__TRECHO FORNECIDO__
Nesse grave problema, o historiador é também chamado a dar a sua contribuição. Esta consiste em apresentar sempre de maneira renovada e o mais rigorosamente possível os fatos depreendidos dos documentos e dos testemunhos fidedignos. A construção, ou melhor, a reconstrução dos fatos históricos tal como ocorreram deve ser sempre o objetivo último do pesquisador da História. Abdicar disso para, ao invés, assumir partidarismos e representar ideologias que fixam a priori os papéis dos vultos históricos sem respeitar a factualidade histórica, é trair o ofício de historiador. Desejamos fugir de tal comportamento.

__LISTAGEM EXIBIDA__
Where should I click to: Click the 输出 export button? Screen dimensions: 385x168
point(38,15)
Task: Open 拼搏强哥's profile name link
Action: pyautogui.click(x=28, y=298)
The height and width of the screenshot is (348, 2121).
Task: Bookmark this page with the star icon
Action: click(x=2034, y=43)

__PROBLEMAS__
• a. De acordo com o trecho sobre o ofício do historiador, qual deve ser sempre o objetivo último do pesquisador da História?
• b. Transcreva o trecho sobre o ofício do historiador de "Nesse grave problema, o" a "de tal comportamento.".
A listagem é um material à parte, sem ligação com o trecho.

__RESPOSTAS DO EXERCÍCIO__
• a. A construção, ou melhor, a reconstrução dos fatos históricos tal como ocorreram.

• b.
Nesse grave problema, o historiador é também chamado a dar a sua contribuição. Esta consiste em apresentar sempre de maneira renovada e o mais rigorosamente possível os fatos depreendidos dos documentos e dos testemunhos fidedignos. A construção, ou melhor, a reconstrução dos fatos históricos tal como ocorreram deve ser sempre o objetivo último do pesquisador da História. Abdicar disso para, ao invés, assumir partidarismos e representar ideologias que fixam a priori os papéis dos vultos históricos sem respeitar a factualidade histórica, é trair o ofício de historiador. Desejamos fugir de tal comportamento.